Cranshaws Tower, also known as Cranshaws Castle, is a peel tower that sits by the village of Cranshaws in Berwickshire.
The lands of Cranshaws originally part of the territory of the Earldom of Dunbar and March, before being held by Archibald Douglas, 4th Earl of Douglas (1372 – 1424). Douglas bestowed the lands upon Sir John Swinton, 14th of that Ilk in 1401. After Swinton’s death at the Battle of Homildon Hill in 1402 the lands passed to his son, also Sir John Swinton, 15th of that Ilk. It was the 15th Swinton that began the construction of the castle.

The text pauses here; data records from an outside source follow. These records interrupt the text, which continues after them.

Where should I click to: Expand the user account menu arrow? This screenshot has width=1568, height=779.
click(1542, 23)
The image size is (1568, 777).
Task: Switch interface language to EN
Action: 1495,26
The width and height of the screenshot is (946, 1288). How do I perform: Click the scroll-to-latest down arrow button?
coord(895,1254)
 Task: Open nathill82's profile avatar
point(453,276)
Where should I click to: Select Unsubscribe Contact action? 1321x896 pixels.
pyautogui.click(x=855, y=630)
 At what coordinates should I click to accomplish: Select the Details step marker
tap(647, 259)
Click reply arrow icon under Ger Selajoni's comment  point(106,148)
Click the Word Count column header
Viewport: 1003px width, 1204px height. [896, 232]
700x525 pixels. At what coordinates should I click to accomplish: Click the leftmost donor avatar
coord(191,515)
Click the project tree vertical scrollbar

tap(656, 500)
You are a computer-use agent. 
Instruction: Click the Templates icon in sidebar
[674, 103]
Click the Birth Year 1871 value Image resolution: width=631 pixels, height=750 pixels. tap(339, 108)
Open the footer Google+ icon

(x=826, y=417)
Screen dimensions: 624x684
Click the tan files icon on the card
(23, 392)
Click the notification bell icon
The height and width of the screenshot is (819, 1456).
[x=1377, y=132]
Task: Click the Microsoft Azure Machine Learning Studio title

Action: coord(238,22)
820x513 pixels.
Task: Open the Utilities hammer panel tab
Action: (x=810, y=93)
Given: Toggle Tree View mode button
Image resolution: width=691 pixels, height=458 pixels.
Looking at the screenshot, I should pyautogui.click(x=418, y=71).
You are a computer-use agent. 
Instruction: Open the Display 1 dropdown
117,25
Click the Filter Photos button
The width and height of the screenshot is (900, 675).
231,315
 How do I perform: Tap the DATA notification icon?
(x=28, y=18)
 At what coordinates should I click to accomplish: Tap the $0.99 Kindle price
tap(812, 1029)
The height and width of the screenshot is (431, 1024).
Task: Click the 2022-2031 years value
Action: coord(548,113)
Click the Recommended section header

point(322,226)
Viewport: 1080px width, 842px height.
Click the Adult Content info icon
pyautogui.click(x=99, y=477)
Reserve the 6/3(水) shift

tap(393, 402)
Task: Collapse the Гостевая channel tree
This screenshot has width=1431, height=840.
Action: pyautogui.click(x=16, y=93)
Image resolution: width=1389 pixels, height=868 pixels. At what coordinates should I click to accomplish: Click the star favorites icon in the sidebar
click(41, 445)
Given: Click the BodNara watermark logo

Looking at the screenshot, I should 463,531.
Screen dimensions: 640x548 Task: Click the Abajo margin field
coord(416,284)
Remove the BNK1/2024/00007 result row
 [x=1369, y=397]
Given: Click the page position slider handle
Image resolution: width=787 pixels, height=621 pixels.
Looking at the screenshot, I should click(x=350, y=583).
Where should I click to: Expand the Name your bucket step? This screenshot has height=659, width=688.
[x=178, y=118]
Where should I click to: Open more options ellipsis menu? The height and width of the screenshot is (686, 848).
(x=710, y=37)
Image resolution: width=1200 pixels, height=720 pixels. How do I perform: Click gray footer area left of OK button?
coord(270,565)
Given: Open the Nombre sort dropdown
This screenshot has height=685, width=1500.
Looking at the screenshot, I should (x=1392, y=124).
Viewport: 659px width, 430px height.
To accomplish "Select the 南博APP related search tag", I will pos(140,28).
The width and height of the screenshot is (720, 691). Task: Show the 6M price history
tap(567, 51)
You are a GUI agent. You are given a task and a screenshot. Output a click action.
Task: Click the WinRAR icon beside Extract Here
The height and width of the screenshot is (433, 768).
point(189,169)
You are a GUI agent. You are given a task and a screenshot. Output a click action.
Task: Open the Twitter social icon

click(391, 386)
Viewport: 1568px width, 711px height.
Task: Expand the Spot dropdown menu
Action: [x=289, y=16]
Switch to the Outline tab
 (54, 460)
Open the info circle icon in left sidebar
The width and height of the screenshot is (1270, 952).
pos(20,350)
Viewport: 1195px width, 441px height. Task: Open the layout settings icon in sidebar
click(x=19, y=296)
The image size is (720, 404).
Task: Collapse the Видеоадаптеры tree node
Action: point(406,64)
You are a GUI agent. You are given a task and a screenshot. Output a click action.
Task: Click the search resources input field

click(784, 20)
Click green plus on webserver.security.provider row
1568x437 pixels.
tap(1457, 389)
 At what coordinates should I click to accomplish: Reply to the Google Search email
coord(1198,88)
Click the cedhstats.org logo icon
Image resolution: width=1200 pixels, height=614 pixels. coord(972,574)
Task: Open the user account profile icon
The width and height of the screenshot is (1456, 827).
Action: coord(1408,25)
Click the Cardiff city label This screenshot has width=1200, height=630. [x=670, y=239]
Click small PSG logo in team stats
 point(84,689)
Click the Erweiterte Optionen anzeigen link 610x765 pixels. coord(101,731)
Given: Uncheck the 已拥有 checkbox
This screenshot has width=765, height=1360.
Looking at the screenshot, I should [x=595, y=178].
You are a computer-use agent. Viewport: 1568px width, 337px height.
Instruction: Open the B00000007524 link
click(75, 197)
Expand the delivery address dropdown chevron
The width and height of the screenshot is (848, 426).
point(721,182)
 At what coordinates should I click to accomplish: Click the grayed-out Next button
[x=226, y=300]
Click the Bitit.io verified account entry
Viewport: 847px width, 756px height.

The castle is rectangular in shape, and is four storeys high. It has a crenellated parapet which was built some time in the latter half of the 19th century by the Mortons. It is thought to be the inspiration for Ravenswood Castle, the home of the hero of Sir Walter Scott‘s novel ‘The Bride of Lammermoor’, which was later turned into an opera by Donizetti in 1835 called ‘Lucia di Lammermoor’.
Cranshaws was held by the Swintons for over 300 years. It passed to a different Douglas branch, the Earls of Morton, in 1702. The castle was extensively renovated by George Douglas, 13th Earl of Morton (1662 – 1738).
Crawnshaws Tower is a private residence and is a category A listed building.